O Globo – 02/02/2021

WASHINGTON — Dados iniciais de vacinação dos EUA, divulgados nesta segunda-feira, sugerem que negros e latinos receberam uma proporção menor de doses do que sua representação entre trabalhadores de saúde e residentes de asilos, dois grupos prioritários na imunização contra a Covid-19.

O Centro de Controle e Prevenção de Doenças (CDC) americano divulgou os números e disse que o país precisa de dados mais abrangentes sobre raça e etnia das pessoas que foram vacinadas. Negros e latinos estão entre os mais afetados pela Covid-19, e as autoridades de saúde pública têm defendido amplamente a equidade na distribuição de vacinas.
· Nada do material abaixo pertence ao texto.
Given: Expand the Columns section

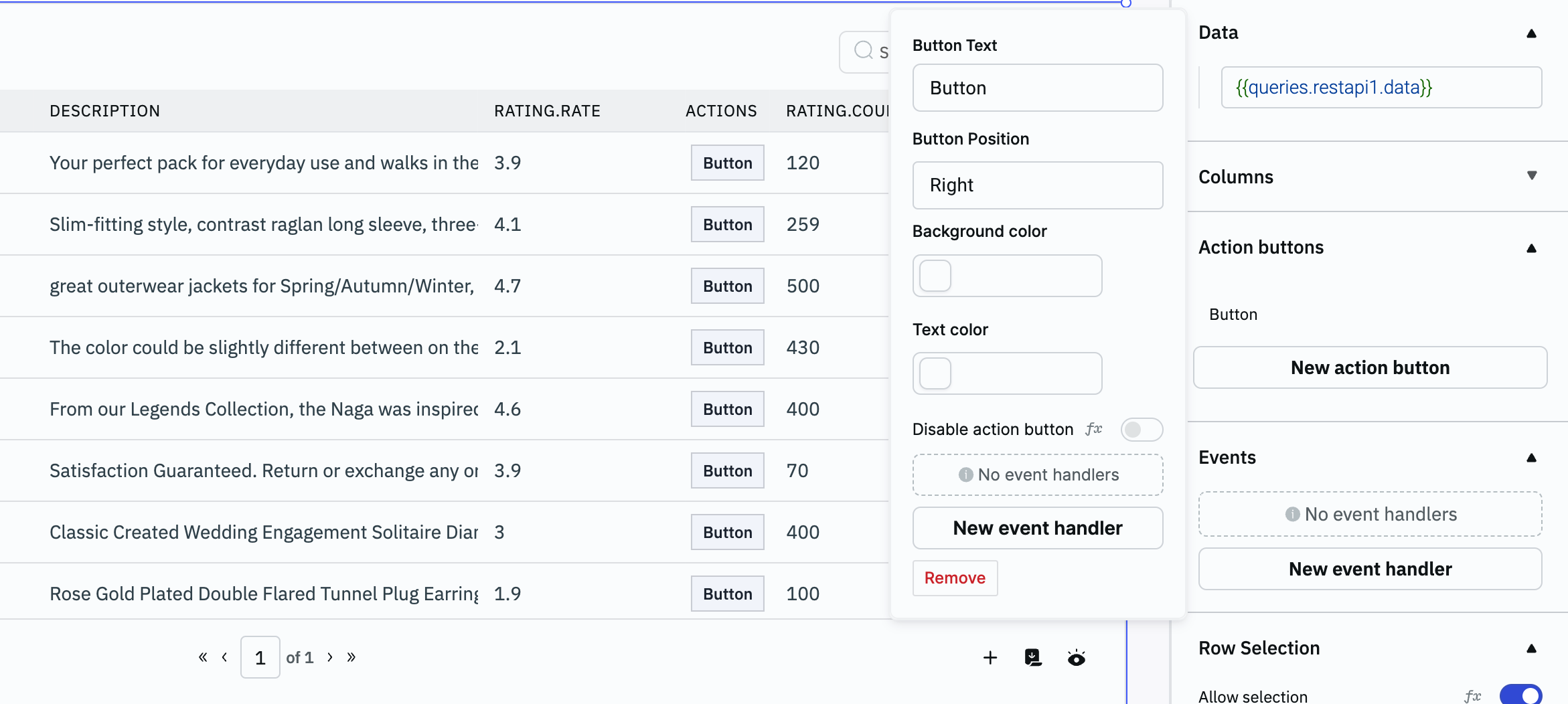Looking at the screenshot, I should pos(1531,176).
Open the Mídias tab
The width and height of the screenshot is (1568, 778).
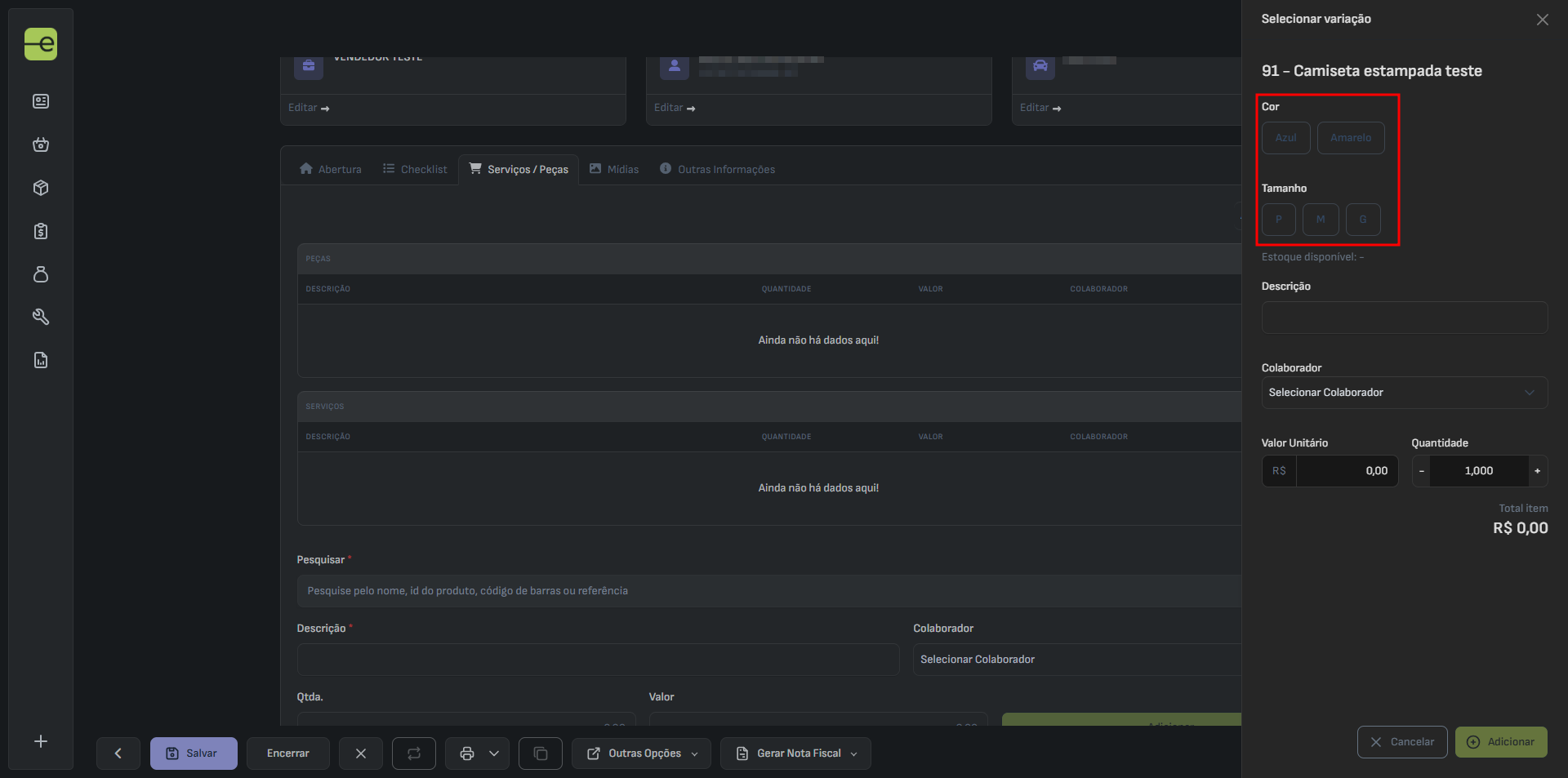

Dados sobre raça só estavam disponíveis para cerca de metade dos 12,92 milhões de pessoas vacinadas nos EUA entre 14 de dezembro de 2020 e 14 de janeiro de 2021. Desse total, os negros receberam 5,4% das vacinas, disse o CDC,  enquanto as cifras nacionais mostram que os negros representam 16% dos profissionais de saúde e 14% dos residentes de saúde.

Os latinos receberam 11,5% dessas vacinas, embora representem 13% dos profissionais de saúde e 5% dos residentes de asilos. Já os brancos receberam 60,4% das doses e representam 60% dos profissionais de saúde e 75% dos residentes em lares de idosos.

Esses dados são semelhantes aos revelados no fim de semana pela cidade de Nova York, que mostrou que, embora os negros representassem 24% da população, com base nos dados de 2019, eles pediram e receberam até agora apenas 11% das vacinas contra o coronavírus.